Your instructions
The output should be all entries, each matching the original exactly.
+++ Dataset records
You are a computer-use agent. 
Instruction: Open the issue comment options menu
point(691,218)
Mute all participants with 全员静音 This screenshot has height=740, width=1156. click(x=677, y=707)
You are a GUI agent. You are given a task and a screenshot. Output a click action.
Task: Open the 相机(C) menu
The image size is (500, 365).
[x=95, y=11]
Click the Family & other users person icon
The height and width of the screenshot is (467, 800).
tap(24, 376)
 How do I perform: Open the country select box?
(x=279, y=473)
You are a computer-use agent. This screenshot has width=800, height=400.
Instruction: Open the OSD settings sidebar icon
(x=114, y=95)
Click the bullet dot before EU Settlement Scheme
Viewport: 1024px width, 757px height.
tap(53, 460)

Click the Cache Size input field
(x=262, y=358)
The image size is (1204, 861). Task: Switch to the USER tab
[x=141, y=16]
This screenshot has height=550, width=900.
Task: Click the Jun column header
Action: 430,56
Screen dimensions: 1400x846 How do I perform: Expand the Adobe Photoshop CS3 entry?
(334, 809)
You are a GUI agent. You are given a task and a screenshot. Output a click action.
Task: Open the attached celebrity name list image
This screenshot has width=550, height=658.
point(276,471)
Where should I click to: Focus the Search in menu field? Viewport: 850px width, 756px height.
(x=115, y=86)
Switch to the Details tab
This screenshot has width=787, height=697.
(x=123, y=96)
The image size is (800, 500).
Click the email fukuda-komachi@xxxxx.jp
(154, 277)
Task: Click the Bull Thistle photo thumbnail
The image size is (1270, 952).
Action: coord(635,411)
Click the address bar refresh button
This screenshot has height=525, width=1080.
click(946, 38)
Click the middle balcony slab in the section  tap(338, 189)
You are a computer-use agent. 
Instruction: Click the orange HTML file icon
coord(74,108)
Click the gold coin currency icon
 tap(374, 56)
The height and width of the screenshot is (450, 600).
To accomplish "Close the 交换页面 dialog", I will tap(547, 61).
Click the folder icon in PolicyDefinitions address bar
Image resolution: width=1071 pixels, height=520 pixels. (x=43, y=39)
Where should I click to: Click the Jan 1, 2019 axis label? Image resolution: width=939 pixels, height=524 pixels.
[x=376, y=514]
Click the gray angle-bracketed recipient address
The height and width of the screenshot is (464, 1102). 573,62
++++++
Finished task
You are a computer-use agent. 
Instruction: Open the issue comment options menu
point(691,218)
Mute all participants with 全员静音 This screenshot has height=740, width=1156. click(x=677, y=707)
You are a GUI agent. You are given a task and a screenshot. Output a click action.
Task: Open the 相机(C) menu
The image size is (500, 365).
[x=95, y=11]
Click the Family & other users person icon
The height and width of the screenshot is (467, 800).
tap(24, 376)
 How do I perform: Open the country select box?
(x=279, y=473)
You are a computer-use agent. This screenshot has width=800, height=400.
Instruction: Open the OSD settings sidebar icon
(x=114, y=95)
Click the bullet dot before EU Settlement Scheme
Viewport: 1024px width, 757px height.
tap(53, 460)

Click the Cache Size input field
(x=262, y=358)
The image size is (1204, 861). Task: Switch to the USER tab
[x=141, y=16]
This screenshot has height=550, width=900.
Task: Click the Jun column header
Action: 430,56
Screen dimensions: 1400x846 How do I perform: Expand the Adobe Photoshop CS3 entry?
(334, 809)
You are a GUI agent. You are given a task and a screenshot. Output a click action.
Task: Open the attached celebrity name list image
This screenshot has width=550, height=658.
point(276,471)
Where should I click to: Focus the Search in menu field? Viewport: 850px width, 756px height.
(x=115, y=86)
Switch to the Details tab
This screenshot has width=787, height=697.
(x=123, y=96)
The image size is (800, 500).
Click the email fukuda-komachi@xxxxx.jp
(154, 277)
Task: Click the Bull Thistle photo thumbnail
The image size is (1270, 952).
Action: coord(635,411)
Click the address bar refresh button
This screenshot has height=525, width=1080.
click(946, 38)
Click the middle balcony slab in the section  tap(338, 189)
You are a computer-use agent. 
Instruction: Click the orange HTML file icon
coord(74,108)
Click the gold coin currency icon
 tap(374, 56)
The height and width of the screenshot is (450, 600).
To accomplish "Close the 交换页面 dialog", I will tap(547, 61).
Click the folder icon in PolicyDefinitions address bar
Image resolution: width=1071 pixels, height=520 pixels. (x=43, y=39)
Where should I click to: Click the Jan 1, 2019 axis label? Image resolution: width=939 pixels, height=524 pixels.
[x=376, y=514]
Click the gray angle-bracketed recipient address
The height and width of the screenshot is (464, 1102). 573,62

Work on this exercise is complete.